To me, he (and the choir as a whole) seem to be pulling all this off brilliantly, but apparently things have been rocky behind the scenes. After the first concert, their director told all the new guys (except one) that they had made so many mistakes he was tempted to kick them out of the rest of the concerts, but wouldn't because he can't afford to lose their sound. Ouch. The second concert, according to the director, was no better. It is hard on us parents, picking up Jordan tired and hungry and discouraged at 9:30pm, but Jordan does not stay down for long: after a good night's sleep he feels matter-of-fact about the whole thing, and is mainly concentrating on what he needs to do better the next night. Finally, the third night, they were much improved, and the director was happy, and Jordan's sense achievement was tremendous. It was wonderful to end that first string of concerts on a good note.

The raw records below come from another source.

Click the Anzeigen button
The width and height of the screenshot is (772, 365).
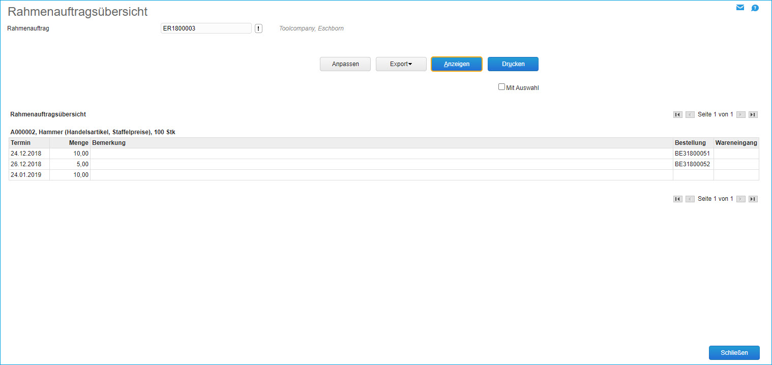(x=456, y=64)
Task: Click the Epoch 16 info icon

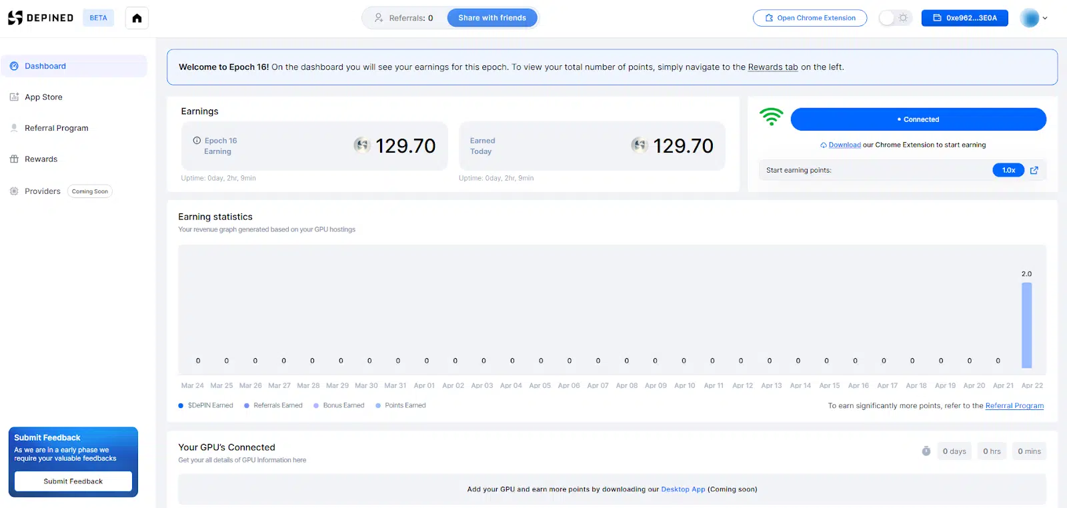Action: point(197,141)
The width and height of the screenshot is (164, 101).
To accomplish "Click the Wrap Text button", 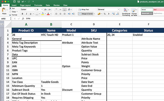I will point(84,10).
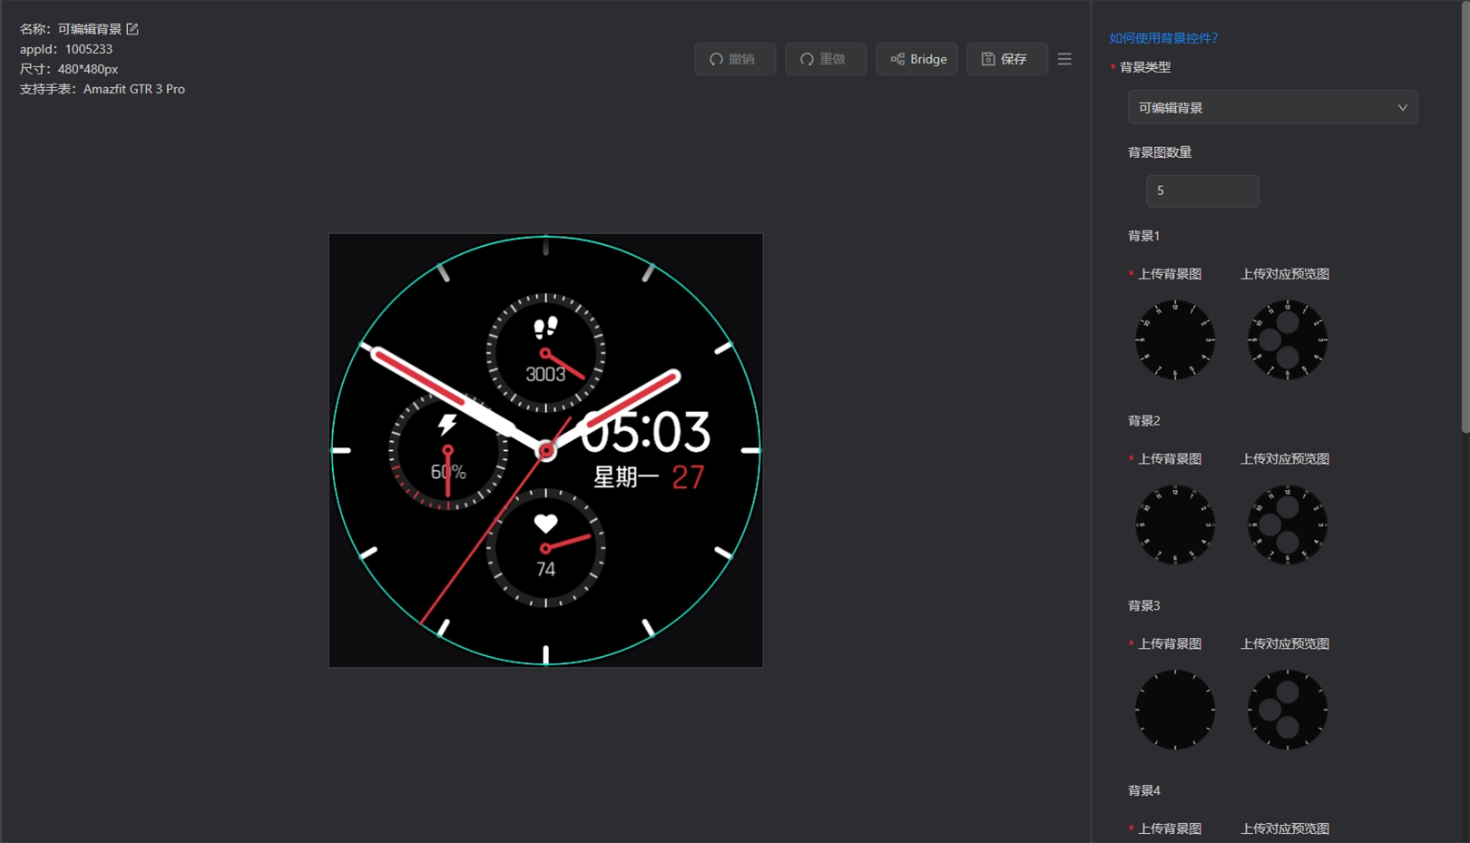1470x843 pixels.
Task: Click the red date number 27
Action: (688, 477)
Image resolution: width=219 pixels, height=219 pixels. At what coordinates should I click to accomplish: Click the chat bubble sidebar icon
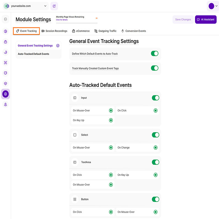click(x=6, y=73)
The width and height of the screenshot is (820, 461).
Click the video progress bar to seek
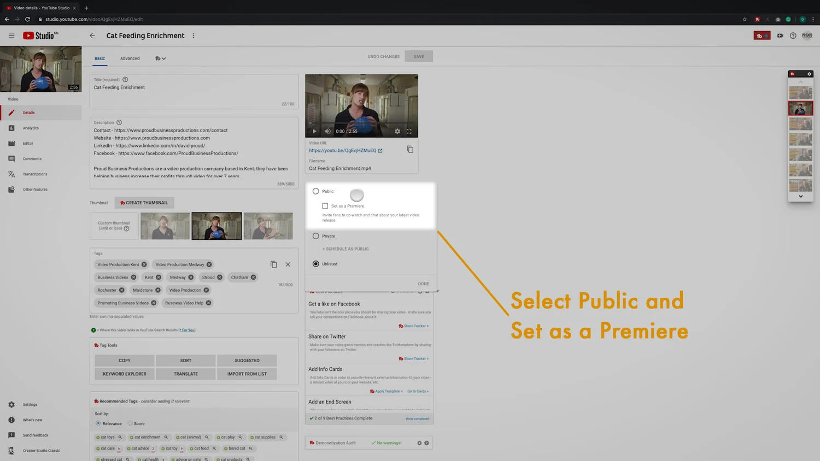(x=361, y=124)
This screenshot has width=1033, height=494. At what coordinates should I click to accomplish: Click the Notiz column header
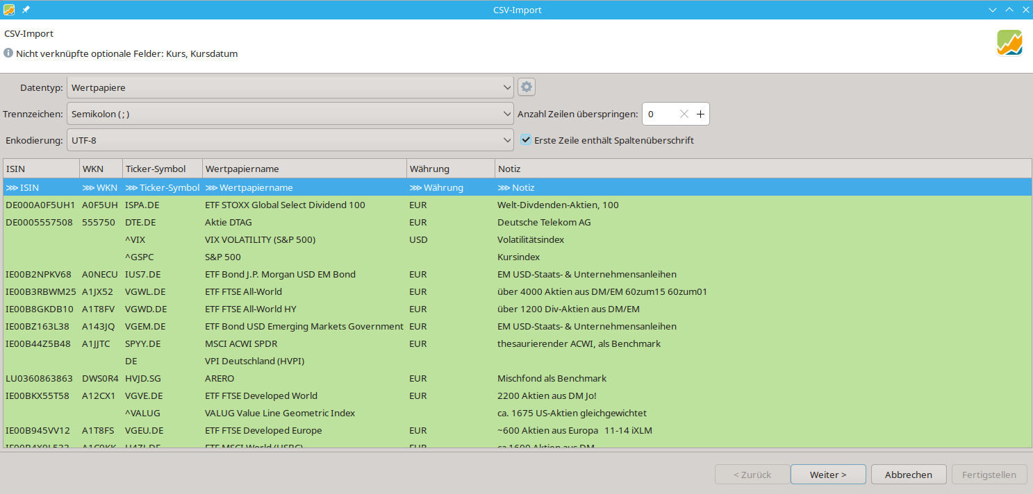763,169
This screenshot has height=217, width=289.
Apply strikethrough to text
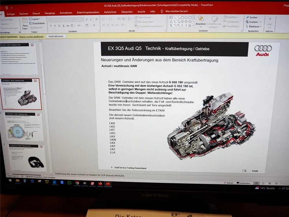tap(68, 25)
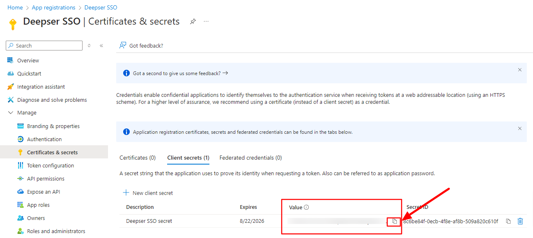Open API permissions in sidebar
The height and width of the screenshot is (238, 533).
pyautogui.click(x=46, y=179)
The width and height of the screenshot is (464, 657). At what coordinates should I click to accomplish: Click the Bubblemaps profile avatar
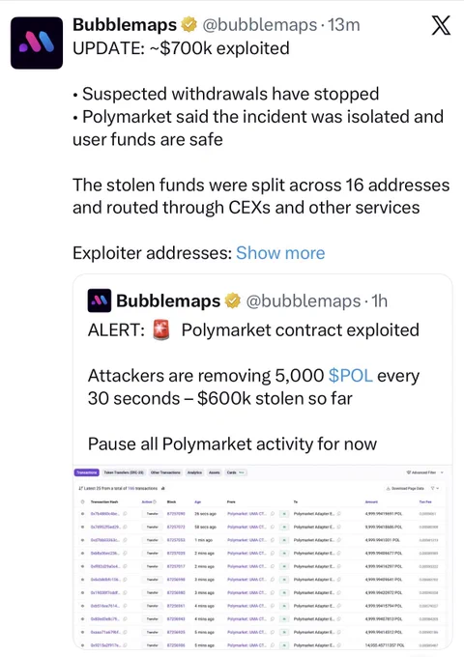click(37, 43)
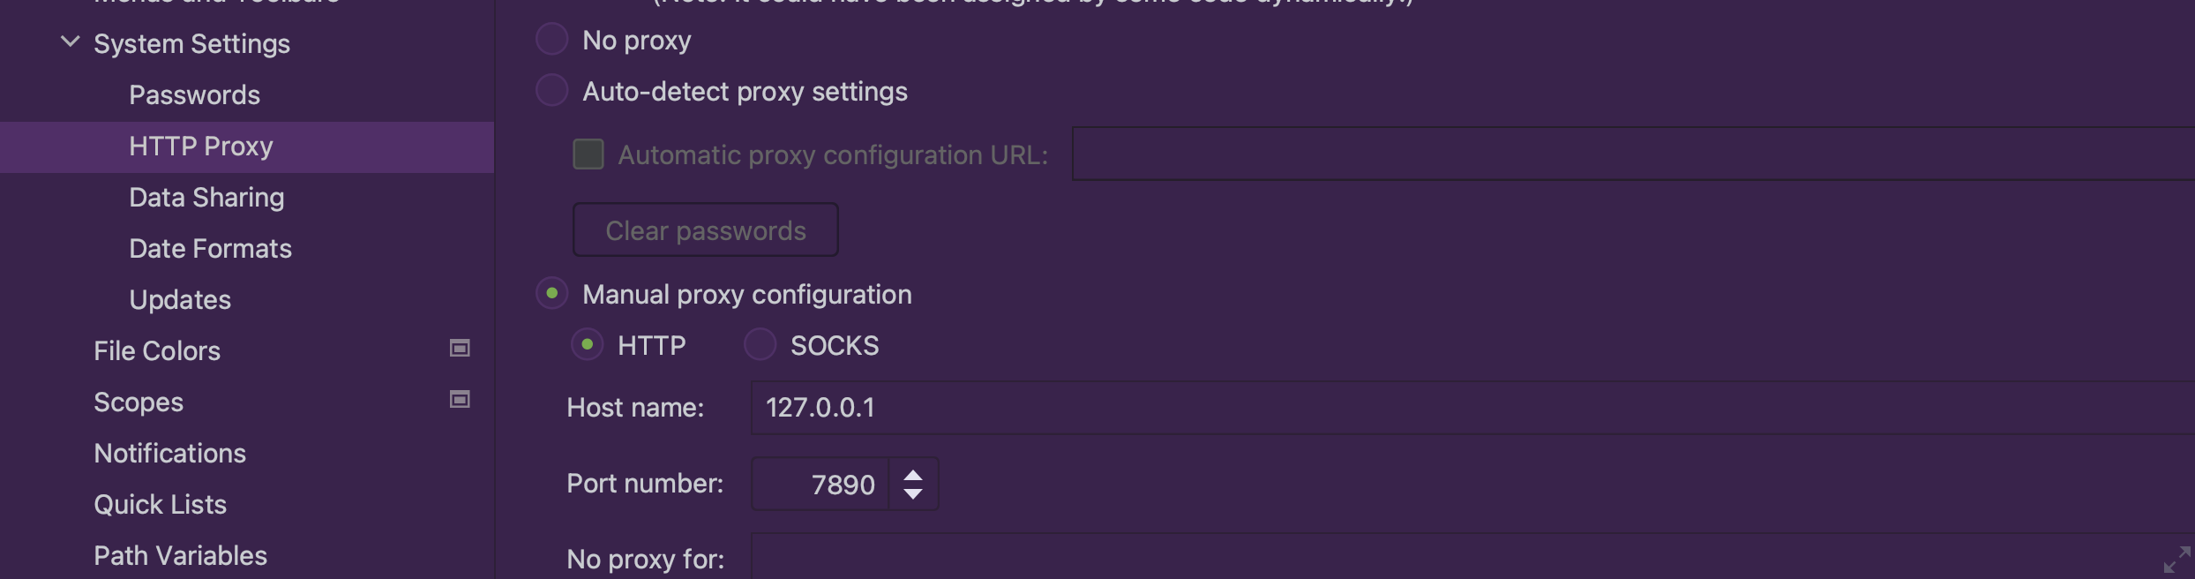Open the Updates settings page
Screen dimensions: 2195x579
(x=180, y=300)
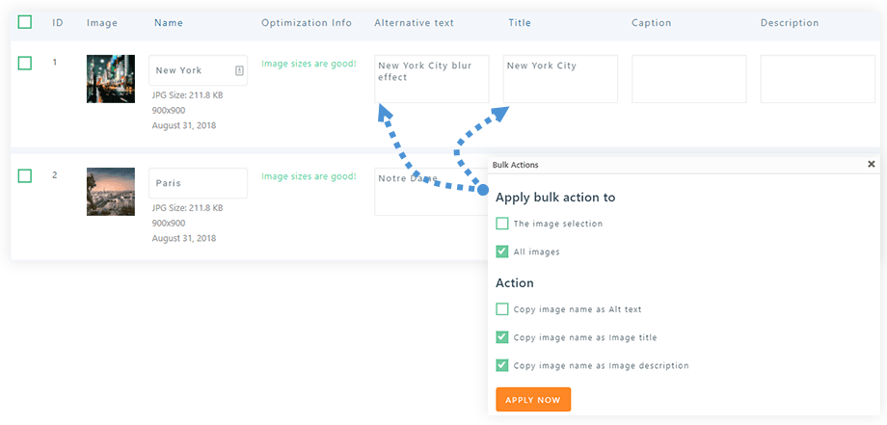Close the Bulk Actions panel
Screen dimensions: 887x425
pyautogui.click(x=872, y=165)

We aren't sure how this is adding up yet. Is it too hard for him? Is this too much to ask of a ten-year-old? Or is this totally healthy, exactly the kind of high expectations and self-discipline that will help him develop as a musician and a person? It is hard to know for sure. Part of why it is hard to know is that we are not in the room: we do not see his interactions with his director. And this is a sign of our changing parental role as he grows into the tween years: increasingly, his interactions with authority figures are his own, not mediated by us. It is a strange feeling. However, we have every reason to be optimistic; we know that the director, the other instructors, and the other boys are providing a fantastic environment, a community of learners and mentors that we can trust to bring out the best in our kid. We have packed his world with great people and opportunities, and now he gets to make his own way. We shall see.
We all have a few days off now. Next weekend Jordan performs once at a church in West Seattle, three times at a cathedral on Capitol Hill, and then finally at Benaroya, with a symphony orchestra.